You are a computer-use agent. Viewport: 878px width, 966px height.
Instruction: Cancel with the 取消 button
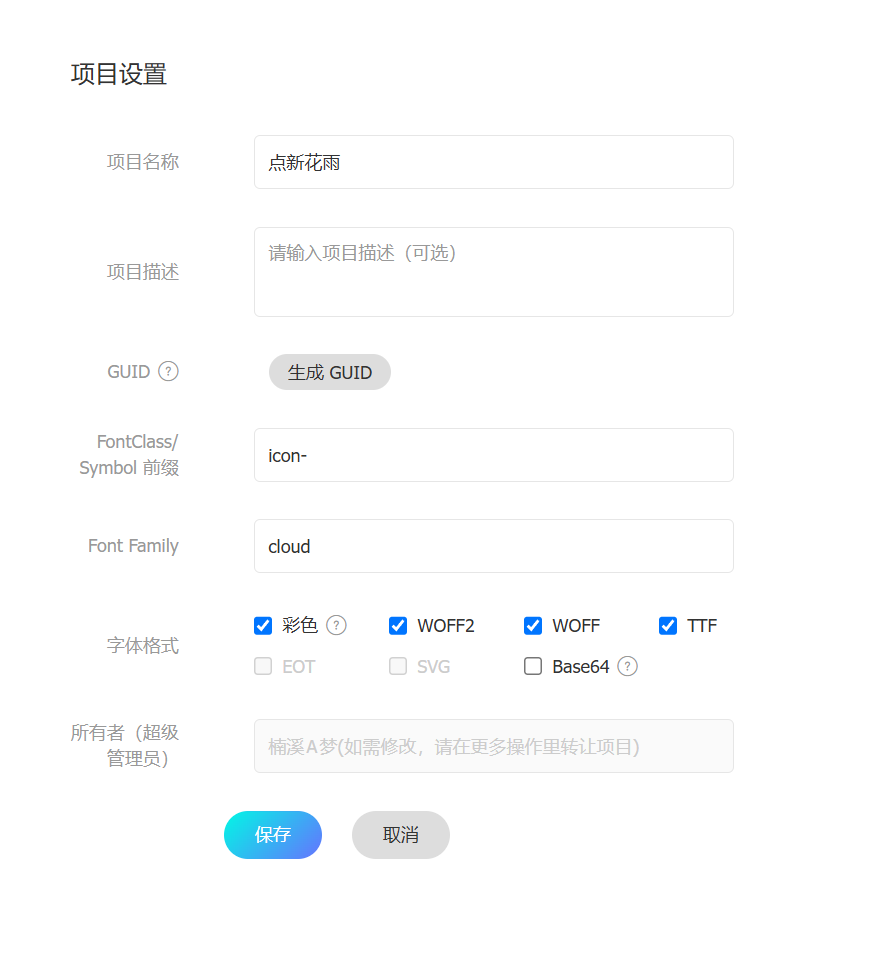[x=401, y=835]
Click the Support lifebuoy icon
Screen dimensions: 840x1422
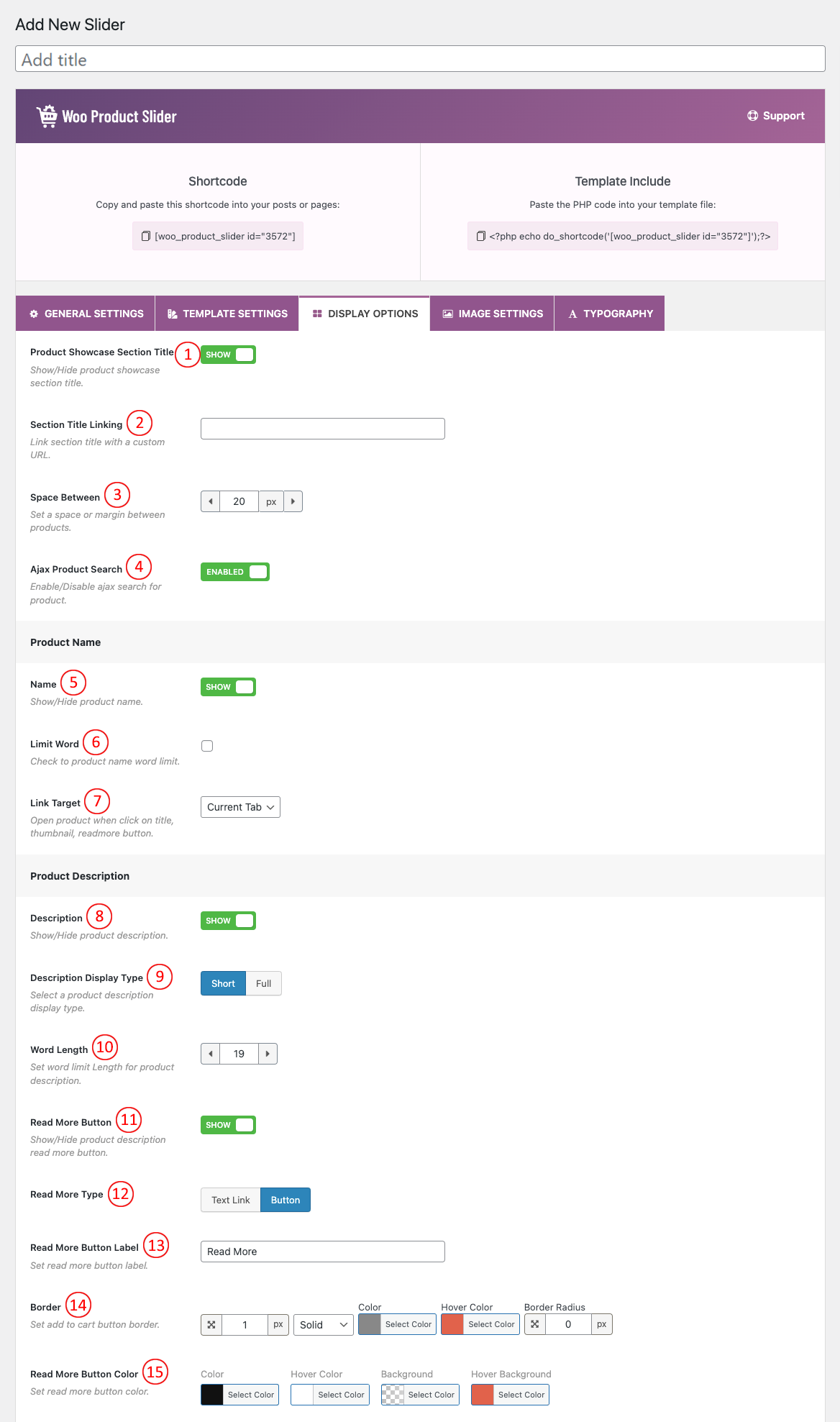pyautogui.click(x=752, y=116)
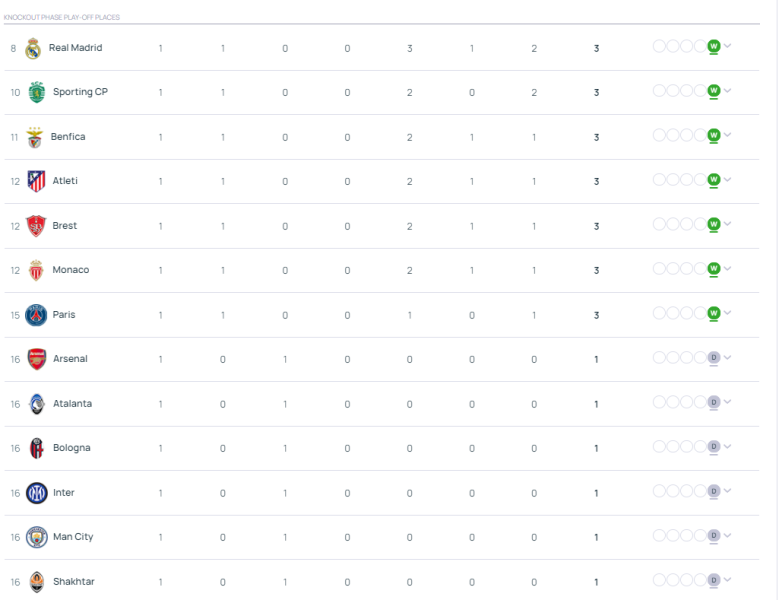Click Arsenal's grey D form badge
779x600 pixels.
(x=714, y=357)
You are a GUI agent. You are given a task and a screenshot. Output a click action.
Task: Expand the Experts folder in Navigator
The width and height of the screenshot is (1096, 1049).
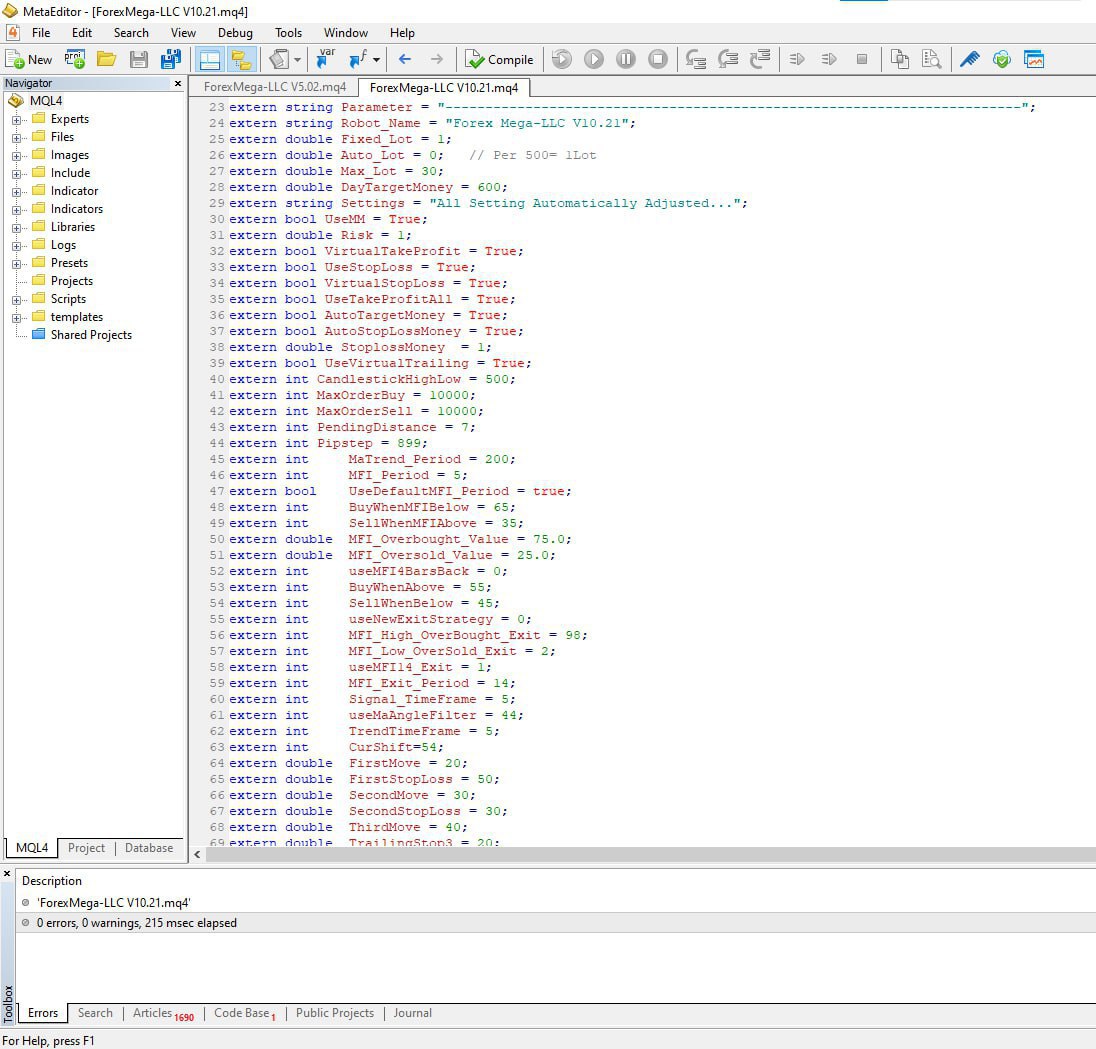pyautogui.click(x=17, y=119)
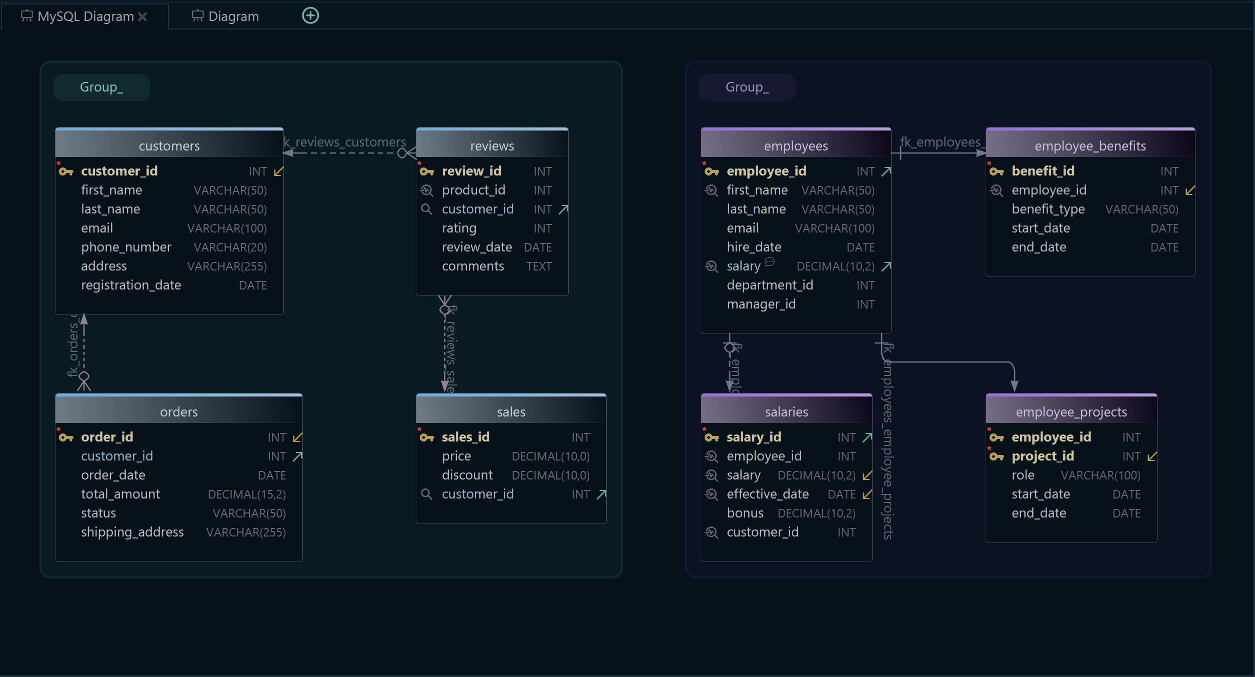Click the index icon next to first_name in employees
The width and height of the screenshot is (1255, 677).
point(712,190)
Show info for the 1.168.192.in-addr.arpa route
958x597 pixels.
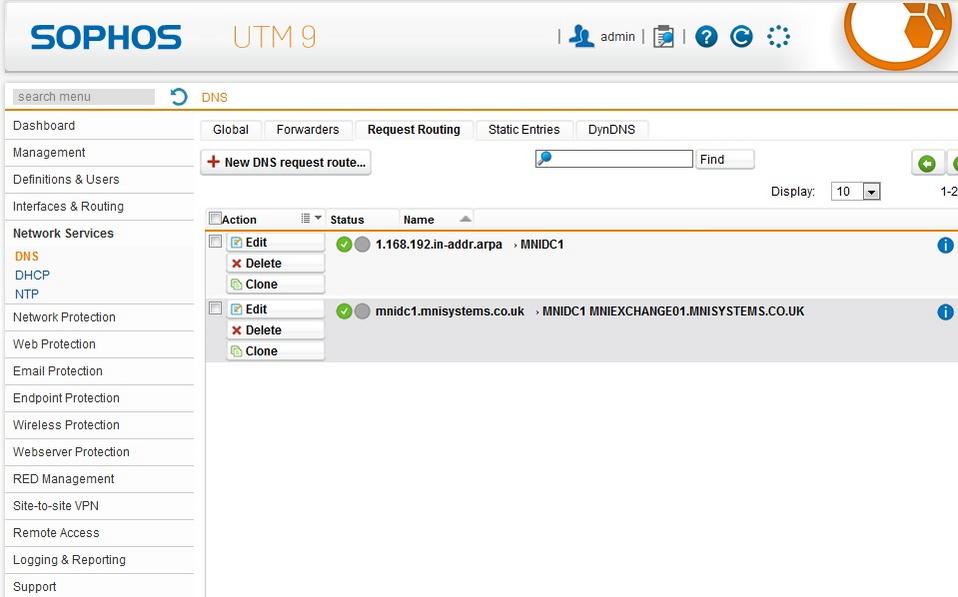[945, 245]
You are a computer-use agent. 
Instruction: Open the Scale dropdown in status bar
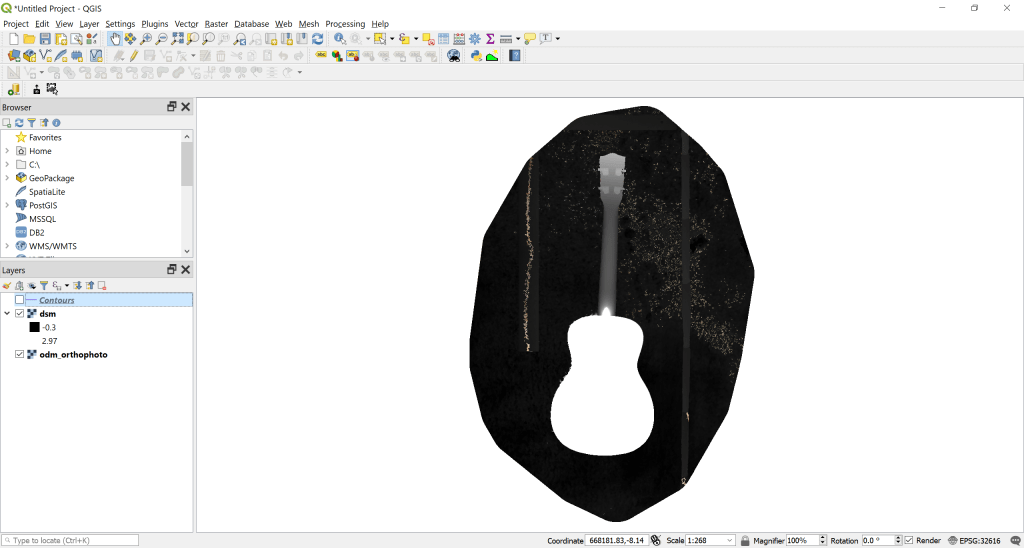point(730,541)
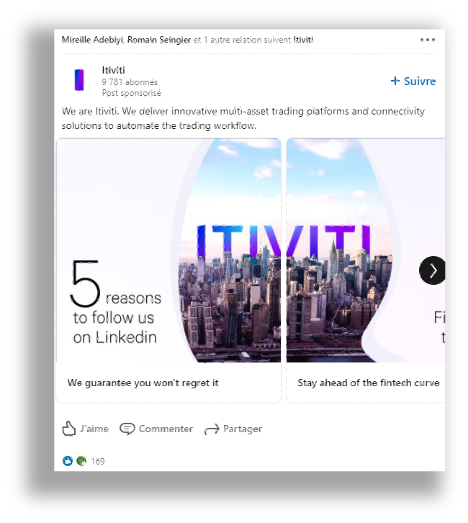The width and height of the screenshot is (468, 523).
Task: Click the Itiviti purple logo
Action: pos(79,80)
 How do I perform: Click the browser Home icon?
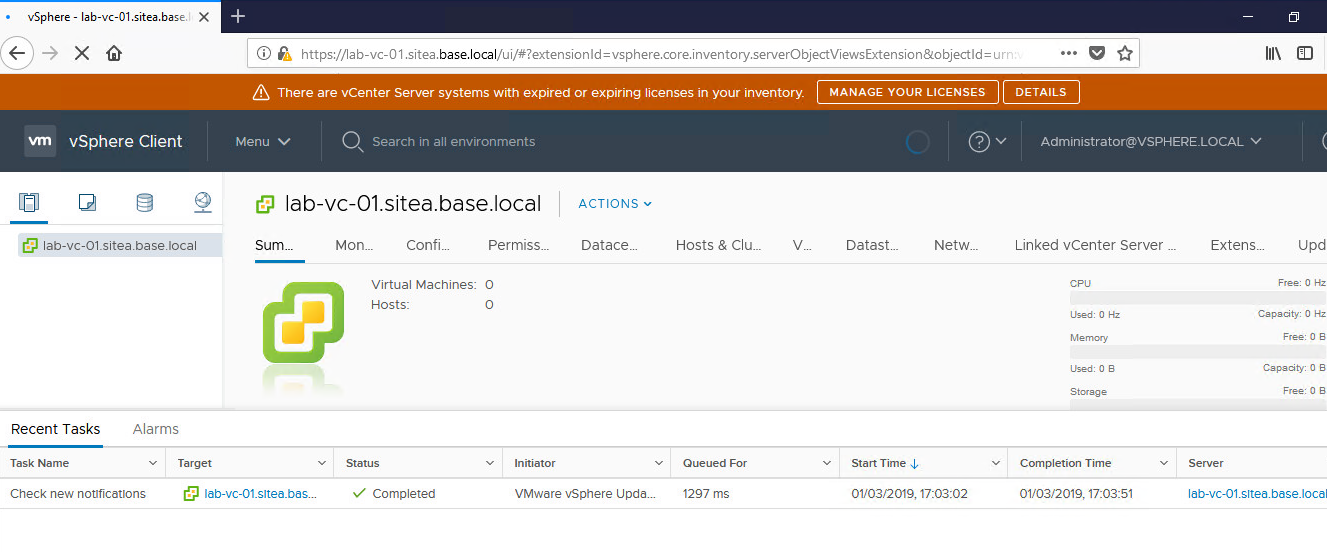tap(115, 53)
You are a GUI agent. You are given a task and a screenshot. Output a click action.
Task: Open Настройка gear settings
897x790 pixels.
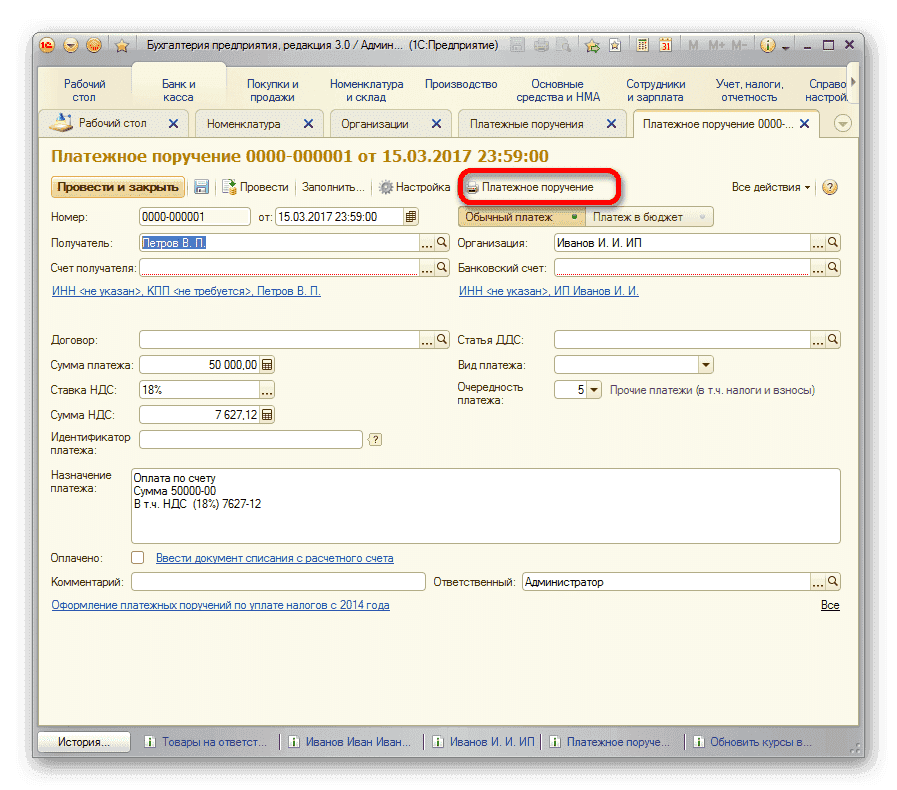coord(414,187)
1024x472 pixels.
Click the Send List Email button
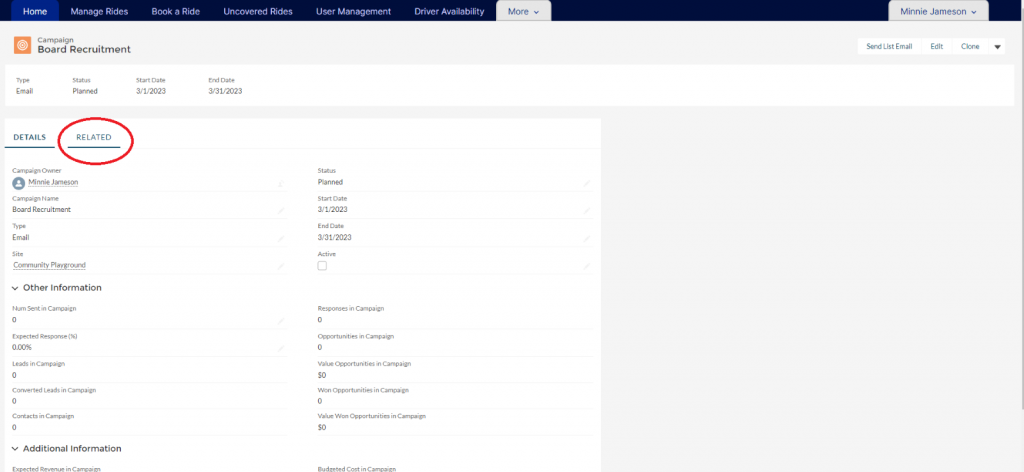click(x=889, y=47)
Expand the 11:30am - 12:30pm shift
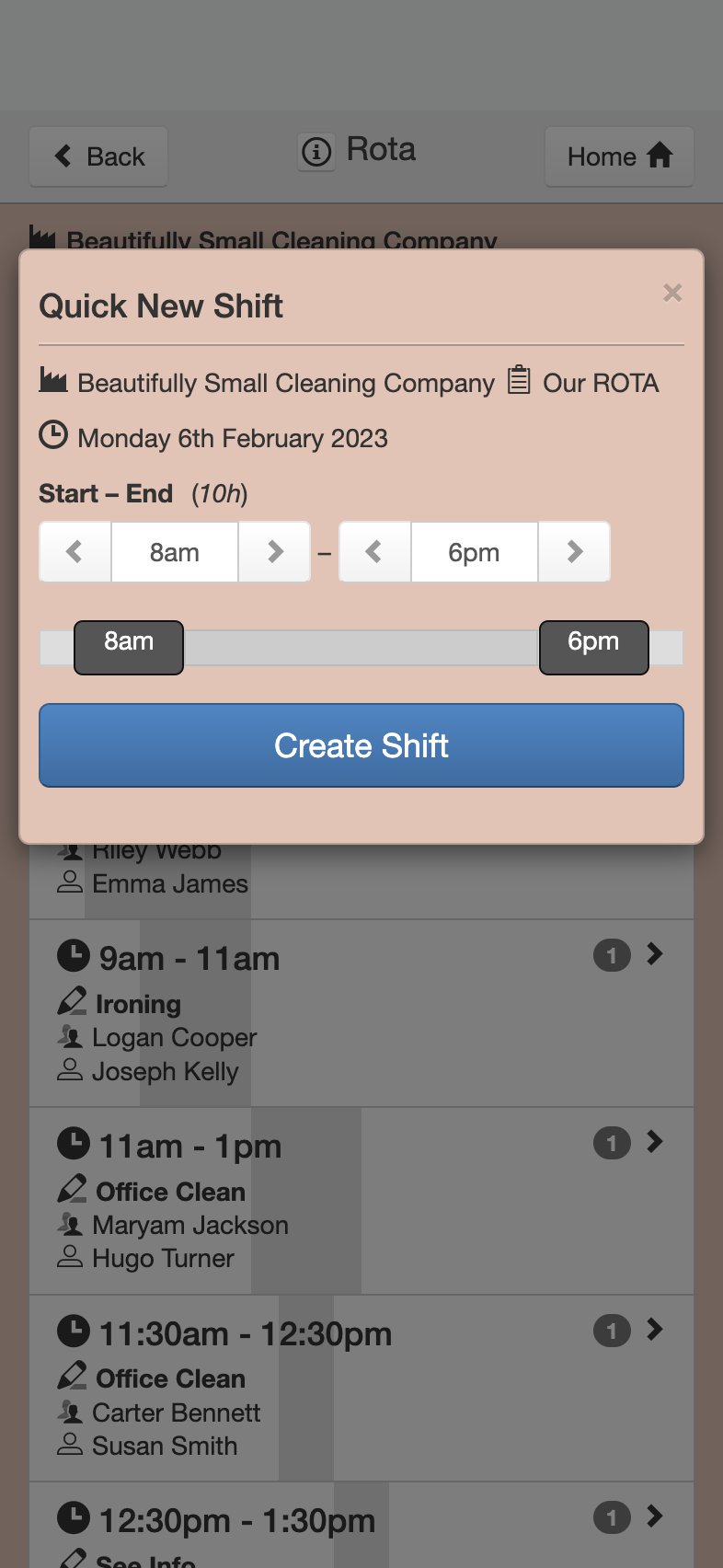 (654, 1330)
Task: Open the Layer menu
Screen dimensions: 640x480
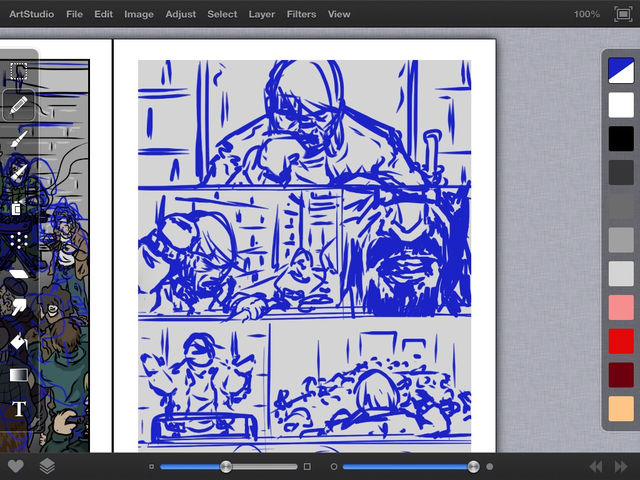Action: [x=262, y=14]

————————

## PROBLEM DETAILS:
Return all of the material precisely as written. No picture belongs in it.

## ANSWER BOX:
You are a computer-use agent. Viewport: 878px width, 966px height.
Instruction: Cancel with the 取消 button
[x=401, y=835]
Click the Support lifebuoy icon
Screen dimensions: 840x1422
pyautogui.click(x=752, y=116)
Click Arsenal's grey D form badge
779x600 pixels.
(x=714, y=357)
You are a GUI agent. You are given a task and a screenshot. Output a click action.
Task: Expand the Experts folder in Navigator
The width and height of the screenshot is (1096, 1049).
pyautogui.click(x=17, y=119)
Click the index icon next to first_name in employees
The width and height of the screenshot is (1255, 677).
point(712,190)
Show info for the 1.168.192.in-addr.arpa route
958x597 pixels.
[945, 245]
You are a computer-use agent. 
Instruction: Open the Scale dropdown in status bar
point(730,541)
The width and height of the screenshot is (468, 523).
Task: Click the Itiviti purple logo
Action: pos(79,80)
 How do I perform: Click the browser Home icon?
tap(115, 53)
You are a GUI agent. You are given a task and a screenshot. Output a click action.
Task: Open Настройка gear settings
897x790 pixels.
coord(414,187)
1024x472 pixels.
Click the Send List Email button
click(x=889, y=47)
Expand the 11:30am - 12:30pm shift
 (654, 1330)
Task: Open the Layer menu
Screen dimensions: 640x480
Action: [x=262, y=14]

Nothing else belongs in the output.